** start **
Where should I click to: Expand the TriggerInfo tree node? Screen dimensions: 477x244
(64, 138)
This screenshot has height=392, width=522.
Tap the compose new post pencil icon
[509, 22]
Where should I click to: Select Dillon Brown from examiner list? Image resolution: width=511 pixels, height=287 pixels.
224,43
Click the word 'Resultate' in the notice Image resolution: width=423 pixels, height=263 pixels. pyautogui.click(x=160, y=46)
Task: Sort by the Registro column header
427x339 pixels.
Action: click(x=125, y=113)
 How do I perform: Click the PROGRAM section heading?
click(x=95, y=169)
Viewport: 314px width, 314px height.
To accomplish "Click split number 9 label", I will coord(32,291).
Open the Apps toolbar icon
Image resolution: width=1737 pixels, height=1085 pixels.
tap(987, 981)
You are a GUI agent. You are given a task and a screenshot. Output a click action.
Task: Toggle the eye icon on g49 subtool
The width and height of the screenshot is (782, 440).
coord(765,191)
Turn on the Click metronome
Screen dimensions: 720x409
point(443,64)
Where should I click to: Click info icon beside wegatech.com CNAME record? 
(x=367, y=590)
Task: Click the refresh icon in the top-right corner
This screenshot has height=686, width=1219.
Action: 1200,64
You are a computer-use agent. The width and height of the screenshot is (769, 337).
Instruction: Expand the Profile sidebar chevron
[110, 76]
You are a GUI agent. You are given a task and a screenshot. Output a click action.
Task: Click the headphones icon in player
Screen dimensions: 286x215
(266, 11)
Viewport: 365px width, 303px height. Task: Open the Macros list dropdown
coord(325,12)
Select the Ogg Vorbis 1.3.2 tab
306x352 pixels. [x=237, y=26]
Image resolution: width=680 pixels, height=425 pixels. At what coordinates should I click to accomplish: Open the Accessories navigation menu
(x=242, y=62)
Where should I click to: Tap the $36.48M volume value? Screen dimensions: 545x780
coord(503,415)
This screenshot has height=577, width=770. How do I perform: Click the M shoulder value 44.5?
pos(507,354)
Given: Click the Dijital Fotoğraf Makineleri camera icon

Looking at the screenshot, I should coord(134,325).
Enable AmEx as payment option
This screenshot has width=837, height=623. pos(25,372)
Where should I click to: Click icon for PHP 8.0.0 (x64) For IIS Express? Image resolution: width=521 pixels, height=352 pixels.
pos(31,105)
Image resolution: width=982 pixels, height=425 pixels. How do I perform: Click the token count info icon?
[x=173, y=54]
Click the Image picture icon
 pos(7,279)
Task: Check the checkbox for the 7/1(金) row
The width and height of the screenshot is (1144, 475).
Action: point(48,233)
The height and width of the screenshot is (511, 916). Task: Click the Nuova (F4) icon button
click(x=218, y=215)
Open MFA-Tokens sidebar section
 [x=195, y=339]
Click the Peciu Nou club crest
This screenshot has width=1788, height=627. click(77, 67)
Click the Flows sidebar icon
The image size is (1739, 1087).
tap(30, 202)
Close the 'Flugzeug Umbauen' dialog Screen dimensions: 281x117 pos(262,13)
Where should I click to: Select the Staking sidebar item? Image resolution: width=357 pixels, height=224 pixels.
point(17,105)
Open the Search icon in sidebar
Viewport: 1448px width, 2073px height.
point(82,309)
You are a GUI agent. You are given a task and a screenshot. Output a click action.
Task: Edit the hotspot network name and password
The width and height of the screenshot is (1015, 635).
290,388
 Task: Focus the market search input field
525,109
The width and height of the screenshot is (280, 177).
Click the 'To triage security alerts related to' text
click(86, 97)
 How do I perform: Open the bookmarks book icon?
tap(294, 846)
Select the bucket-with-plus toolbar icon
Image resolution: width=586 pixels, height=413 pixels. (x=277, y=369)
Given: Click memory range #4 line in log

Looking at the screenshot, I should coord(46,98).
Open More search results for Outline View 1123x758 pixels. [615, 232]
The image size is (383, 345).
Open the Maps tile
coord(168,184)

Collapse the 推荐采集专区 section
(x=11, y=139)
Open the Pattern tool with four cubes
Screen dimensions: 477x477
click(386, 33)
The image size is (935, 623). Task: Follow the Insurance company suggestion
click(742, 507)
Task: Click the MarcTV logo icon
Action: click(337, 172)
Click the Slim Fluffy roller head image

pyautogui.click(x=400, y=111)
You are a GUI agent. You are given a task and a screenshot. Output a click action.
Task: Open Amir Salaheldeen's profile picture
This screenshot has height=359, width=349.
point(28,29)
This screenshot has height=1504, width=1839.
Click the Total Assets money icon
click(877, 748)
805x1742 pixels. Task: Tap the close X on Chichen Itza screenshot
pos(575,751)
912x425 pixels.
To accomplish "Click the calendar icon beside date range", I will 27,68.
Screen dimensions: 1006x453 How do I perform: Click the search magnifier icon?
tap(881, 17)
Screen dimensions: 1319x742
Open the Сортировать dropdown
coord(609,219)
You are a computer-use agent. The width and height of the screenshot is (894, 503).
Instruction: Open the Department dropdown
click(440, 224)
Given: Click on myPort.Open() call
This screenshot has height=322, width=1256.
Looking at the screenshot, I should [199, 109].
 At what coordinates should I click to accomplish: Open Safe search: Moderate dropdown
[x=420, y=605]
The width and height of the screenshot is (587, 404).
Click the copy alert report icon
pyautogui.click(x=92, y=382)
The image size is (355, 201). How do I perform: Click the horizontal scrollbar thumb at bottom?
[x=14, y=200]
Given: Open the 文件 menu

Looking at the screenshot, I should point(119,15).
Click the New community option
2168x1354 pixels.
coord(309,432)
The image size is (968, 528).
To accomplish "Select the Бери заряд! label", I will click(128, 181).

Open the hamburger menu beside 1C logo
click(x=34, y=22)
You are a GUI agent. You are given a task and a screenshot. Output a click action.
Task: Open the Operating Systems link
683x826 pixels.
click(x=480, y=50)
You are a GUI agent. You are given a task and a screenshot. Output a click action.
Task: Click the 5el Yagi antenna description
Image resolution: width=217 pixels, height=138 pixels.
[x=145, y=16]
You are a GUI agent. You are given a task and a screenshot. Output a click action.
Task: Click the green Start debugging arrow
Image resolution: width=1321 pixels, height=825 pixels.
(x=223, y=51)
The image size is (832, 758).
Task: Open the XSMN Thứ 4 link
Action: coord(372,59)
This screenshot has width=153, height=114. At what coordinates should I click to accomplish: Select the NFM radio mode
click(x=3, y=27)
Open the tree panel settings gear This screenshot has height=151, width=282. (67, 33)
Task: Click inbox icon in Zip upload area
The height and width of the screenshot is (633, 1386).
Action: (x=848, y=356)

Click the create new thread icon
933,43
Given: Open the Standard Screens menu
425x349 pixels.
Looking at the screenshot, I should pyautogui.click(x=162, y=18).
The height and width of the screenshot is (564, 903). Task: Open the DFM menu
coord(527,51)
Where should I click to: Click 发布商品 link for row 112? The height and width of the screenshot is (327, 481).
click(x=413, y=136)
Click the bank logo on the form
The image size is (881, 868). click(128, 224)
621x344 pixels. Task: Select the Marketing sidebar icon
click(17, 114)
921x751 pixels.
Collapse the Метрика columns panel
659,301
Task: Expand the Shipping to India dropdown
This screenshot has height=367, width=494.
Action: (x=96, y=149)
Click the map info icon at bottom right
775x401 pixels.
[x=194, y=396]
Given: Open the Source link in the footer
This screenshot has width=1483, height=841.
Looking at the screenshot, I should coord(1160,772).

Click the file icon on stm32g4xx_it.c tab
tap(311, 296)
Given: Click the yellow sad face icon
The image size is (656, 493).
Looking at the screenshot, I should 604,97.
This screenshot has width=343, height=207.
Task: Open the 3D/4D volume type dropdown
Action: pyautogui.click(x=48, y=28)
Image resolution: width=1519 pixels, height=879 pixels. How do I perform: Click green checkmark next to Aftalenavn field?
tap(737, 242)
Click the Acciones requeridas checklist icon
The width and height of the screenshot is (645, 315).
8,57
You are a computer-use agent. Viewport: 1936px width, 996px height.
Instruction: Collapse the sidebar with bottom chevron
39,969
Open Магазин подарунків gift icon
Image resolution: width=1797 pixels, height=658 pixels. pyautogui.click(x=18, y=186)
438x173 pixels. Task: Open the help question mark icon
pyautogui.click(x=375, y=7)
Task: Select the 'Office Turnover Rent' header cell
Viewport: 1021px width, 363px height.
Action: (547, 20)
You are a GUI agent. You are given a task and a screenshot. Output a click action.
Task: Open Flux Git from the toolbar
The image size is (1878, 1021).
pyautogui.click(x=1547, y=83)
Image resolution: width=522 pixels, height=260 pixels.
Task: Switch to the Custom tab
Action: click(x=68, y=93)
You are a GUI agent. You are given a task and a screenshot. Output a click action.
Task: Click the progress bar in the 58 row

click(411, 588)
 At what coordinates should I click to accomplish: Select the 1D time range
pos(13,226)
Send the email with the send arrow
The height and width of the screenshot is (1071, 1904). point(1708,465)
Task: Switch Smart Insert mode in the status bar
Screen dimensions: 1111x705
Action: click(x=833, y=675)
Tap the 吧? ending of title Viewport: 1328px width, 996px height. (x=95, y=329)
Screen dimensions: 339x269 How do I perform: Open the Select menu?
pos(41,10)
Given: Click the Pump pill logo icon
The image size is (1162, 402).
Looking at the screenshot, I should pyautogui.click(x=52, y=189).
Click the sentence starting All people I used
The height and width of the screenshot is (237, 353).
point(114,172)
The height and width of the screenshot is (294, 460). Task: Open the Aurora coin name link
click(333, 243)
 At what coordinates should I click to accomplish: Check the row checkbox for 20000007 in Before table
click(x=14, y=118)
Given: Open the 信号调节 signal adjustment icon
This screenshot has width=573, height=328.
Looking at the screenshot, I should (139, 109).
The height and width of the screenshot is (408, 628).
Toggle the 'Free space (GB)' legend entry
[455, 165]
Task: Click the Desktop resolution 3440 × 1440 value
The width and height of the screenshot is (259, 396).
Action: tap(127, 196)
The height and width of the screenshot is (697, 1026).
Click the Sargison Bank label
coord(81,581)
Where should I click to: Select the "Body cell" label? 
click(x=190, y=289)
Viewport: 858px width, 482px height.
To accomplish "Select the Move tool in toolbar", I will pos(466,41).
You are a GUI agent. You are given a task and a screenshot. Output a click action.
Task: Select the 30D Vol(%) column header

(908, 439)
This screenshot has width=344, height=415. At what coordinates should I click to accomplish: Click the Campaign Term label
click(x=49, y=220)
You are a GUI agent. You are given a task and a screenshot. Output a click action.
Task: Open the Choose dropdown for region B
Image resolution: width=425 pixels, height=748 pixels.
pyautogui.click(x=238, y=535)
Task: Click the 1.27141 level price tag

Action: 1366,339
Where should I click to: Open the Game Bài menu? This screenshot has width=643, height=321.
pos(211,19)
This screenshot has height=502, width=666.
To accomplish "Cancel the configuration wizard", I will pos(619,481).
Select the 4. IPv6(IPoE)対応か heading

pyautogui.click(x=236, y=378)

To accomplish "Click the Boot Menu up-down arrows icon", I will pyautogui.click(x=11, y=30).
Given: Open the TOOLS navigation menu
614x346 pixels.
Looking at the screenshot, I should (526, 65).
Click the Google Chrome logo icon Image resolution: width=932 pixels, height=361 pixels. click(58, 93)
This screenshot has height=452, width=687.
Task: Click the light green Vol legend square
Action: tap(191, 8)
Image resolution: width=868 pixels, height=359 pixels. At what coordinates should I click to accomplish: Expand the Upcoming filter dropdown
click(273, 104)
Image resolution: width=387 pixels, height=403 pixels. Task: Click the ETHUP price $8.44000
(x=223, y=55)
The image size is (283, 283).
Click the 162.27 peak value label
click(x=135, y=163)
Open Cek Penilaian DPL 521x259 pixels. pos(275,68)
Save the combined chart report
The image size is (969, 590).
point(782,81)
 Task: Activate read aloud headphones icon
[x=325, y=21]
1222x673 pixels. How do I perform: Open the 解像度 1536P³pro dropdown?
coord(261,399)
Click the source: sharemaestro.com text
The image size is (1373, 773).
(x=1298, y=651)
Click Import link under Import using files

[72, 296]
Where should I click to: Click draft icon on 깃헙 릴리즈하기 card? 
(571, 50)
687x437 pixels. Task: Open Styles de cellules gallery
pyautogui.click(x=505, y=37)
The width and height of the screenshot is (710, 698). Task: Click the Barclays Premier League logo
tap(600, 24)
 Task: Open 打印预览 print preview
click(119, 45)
** end **
■ To be done:
Starting with the line containing "Click the word" and going on through the line containing "Action: 1200,64", write out those rows above as a JSON list of strings, one string per line, skipping any blank lines.

■ Correct response:
[
  "Click the word 'Resultate' in the notice Image resolution: width=423 pixels, height=263 pixels. pyautogui.click(x=160, y=46)",
  "Task: Sort by the Registro column header",
  "427x339 pixels.",
  "Action: click(x=125, y=113)",
  " How do I perform: Click the PROGRAM section heading?",
  "click(x=95, y=169)",
  "Viewport: 314px width, 314px height.",
  "To accomplish \"Click split number 9 label\", I will coord(32,291).",
  "Open the Apps toolbar icon",
  "Image resolution: width=1737 pixels, height=1085 pixels.",
  "tap(987, 981)",
  "You are a GUI agent. You are given a task and a screenshot. Output a click action.",
  "Task: Toggle the eye icon on g49 subtool",
  "The width and height of the screenshot is (782, 440).",
  "coord(765,191)",
  "Turn on the Click metronome",
  "Screen dimensions: 720x409",
  "point(443,64)",
  "Where should I click to: Click info icon beside wegatech.com CNAME record? ",
  "(x=367, y=590)",
  "Task: Click the refresh icon in the top-right corner",
  "This screenshot has height=686, width=1219.",
  "Action: 1200,64"
]